[Opening Records to use section]

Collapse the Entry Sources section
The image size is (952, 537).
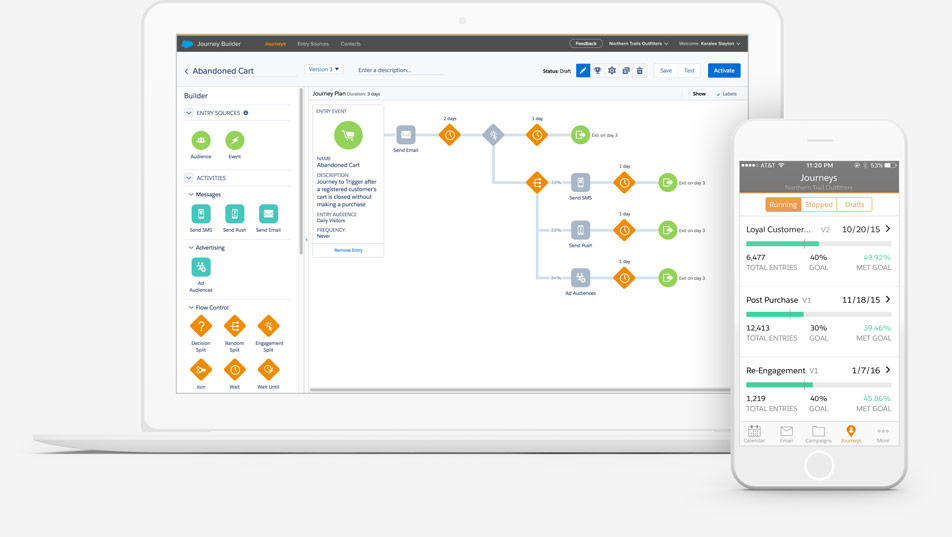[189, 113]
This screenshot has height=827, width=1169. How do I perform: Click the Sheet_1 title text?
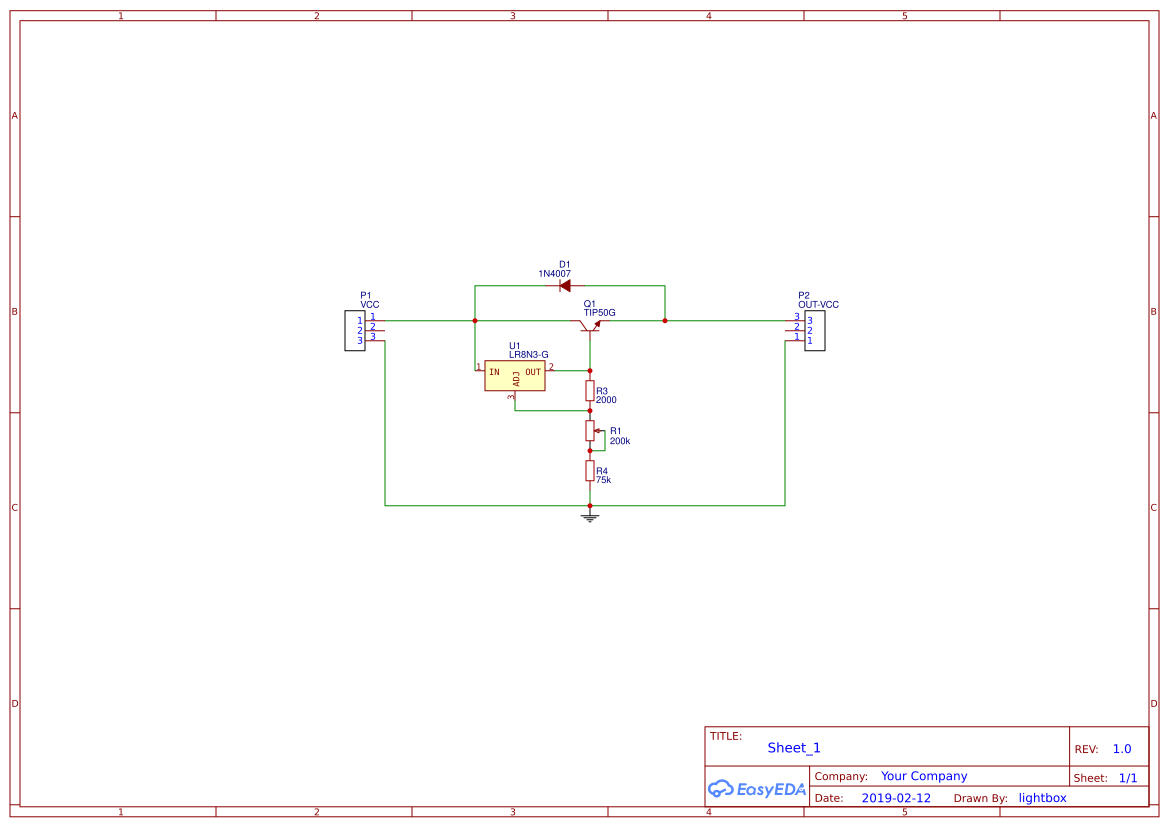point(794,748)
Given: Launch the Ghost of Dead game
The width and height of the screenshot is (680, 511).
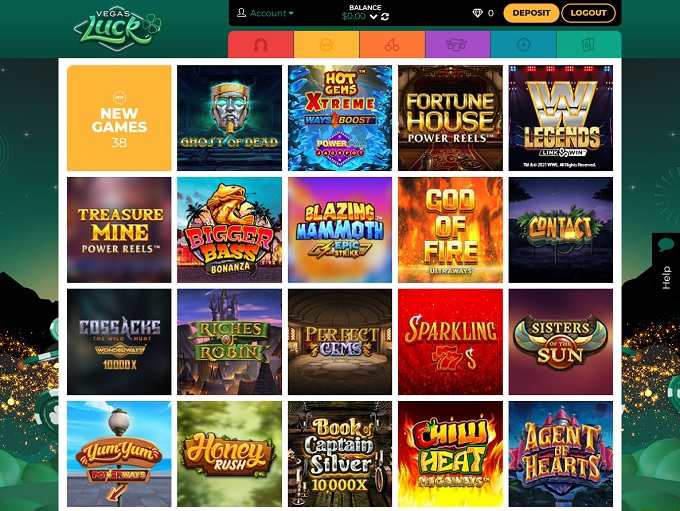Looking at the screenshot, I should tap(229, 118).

[Closing Records to use section]

> **Exercise directions**:
Could you repeat, exactly and with nothing else, the lines from the first line of the records through the line containing "Given: Launch the Ghost of Dead game"? Leave out the pictures.

> **Exercise result**:
Collapse the Entry Sources section
The image size is (952, 537).
[189, 113]
This screenshot has height=827, width=1169. How do I perform: Click the Sheet_1 title text?
point(794,748)
Given: Launch the Ghost of Dead game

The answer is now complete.